Pour sa part, Mme Audrey Brouillette, agente des services jeunesse aux Centre d'action bénévole des Riverains et responsable de ce projet a déclaré: «C'est l'endroit idéal pour parler de bénévolat, pour intégrer ce mot dans le vocabulaire des jeunes comme étant quelque chose de cool et à la mode. J'essaie de leur faire découvrir leurs forces et de les motiver à développer une passion. Le bénévolat n'est pas seulement une forme d'aide à la communauté, mais aussi un formidable moteur de développement de l'estime de soi, une occasion d'offrir aux jeunes des possibilités de belles réussites.»

On n'a pas manqué de rappeler que les résultats de plusieurs recherches tendent d'ailleurs à démontrer l'existence d'un lien entre l'engagement des jeunes et les effets positifs sur leur santé. Ceux qui sont engagés dans des activités structurées sont en effet moins enclins à consommer des drogues ou de l'alcool et à adopter des comportements violents. Ils sont aussi en général plus portés à terminer leurs études post secondaires que les jeunes qui ne participent pas à ce genre d'activités. Ils sont moins dépressifs, plus actifs et ont de meilleures notes.

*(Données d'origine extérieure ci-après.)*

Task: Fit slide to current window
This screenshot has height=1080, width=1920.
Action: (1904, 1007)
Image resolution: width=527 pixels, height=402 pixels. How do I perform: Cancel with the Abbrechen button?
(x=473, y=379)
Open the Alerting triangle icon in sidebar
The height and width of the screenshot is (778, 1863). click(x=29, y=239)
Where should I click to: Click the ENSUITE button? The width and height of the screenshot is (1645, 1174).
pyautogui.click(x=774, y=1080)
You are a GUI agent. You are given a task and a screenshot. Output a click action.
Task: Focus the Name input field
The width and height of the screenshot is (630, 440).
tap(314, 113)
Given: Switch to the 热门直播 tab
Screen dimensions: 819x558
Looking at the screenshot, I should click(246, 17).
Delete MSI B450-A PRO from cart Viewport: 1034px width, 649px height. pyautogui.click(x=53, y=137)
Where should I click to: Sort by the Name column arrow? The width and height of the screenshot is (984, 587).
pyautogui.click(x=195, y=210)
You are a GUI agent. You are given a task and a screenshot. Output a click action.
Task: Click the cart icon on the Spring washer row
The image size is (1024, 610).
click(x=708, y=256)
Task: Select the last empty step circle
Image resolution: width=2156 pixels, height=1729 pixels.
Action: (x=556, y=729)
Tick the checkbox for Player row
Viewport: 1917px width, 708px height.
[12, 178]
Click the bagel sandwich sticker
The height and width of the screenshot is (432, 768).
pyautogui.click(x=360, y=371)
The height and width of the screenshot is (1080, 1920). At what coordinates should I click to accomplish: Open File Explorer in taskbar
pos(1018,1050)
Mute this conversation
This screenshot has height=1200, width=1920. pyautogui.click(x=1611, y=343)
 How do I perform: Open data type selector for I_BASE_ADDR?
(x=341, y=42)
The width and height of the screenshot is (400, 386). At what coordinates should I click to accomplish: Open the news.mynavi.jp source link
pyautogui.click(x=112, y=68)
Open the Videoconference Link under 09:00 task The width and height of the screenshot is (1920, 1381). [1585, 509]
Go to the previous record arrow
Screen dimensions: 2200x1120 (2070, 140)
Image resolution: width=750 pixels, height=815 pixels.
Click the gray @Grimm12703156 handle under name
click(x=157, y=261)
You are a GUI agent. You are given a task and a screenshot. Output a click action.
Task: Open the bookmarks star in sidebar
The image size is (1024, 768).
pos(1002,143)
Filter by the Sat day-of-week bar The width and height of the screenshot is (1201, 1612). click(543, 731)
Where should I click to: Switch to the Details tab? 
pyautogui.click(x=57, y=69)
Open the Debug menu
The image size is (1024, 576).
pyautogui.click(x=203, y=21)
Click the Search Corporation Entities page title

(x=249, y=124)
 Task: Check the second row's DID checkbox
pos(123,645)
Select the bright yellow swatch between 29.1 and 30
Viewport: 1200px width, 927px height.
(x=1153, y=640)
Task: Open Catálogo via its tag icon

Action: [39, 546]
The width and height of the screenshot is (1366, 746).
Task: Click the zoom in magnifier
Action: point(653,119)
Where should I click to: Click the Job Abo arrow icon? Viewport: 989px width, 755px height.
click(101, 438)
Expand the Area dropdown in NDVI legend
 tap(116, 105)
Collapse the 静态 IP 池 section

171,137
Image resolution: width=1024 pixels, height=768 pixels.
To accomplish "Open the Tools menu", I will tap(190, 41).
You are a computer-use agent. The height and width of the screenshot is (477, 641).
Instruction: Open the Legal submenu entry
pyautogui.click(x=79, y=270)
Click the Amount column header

Déjà, le point de service a permis de mettre sur pied le comité des Jeunes engagés, un groupe d'élèves qui souhaitent non seulement s'engager à l'école mais aussi dans leur communauté. On a ainsi créé le projet intergénérationnel J'adopte un aîné qui vise à briser l'isolement et à sensibiliser les jeunes aux diverses problématiques des aînés.

Par ailleurs, sur l'heure du dîner, plusieurs élèves se rendent au local pour y effectuer plusieurs tâches, colorier des enveloppes pour le Courrier des enfants, créer des signets pour une messe intergénérationnelle, des cartes de remerciement pour le CAB, faire le recouvrement de livres ou du publipostage pour un organisme communautaire.

Mme Brouillette dit avoir constaté que les jeunes sont prêts à aider si on leur laisse le choix de l'activité, si cette dernière les touche et les rassemble et enfin s'ils peuvent la réaliser à leur rythme en la glissant dans leur horaire chargé. «C'est ainsi que petit à petit, le mot «bénévolat» acquiert une connotation positive dans leur esprit», a-t-elle conclu.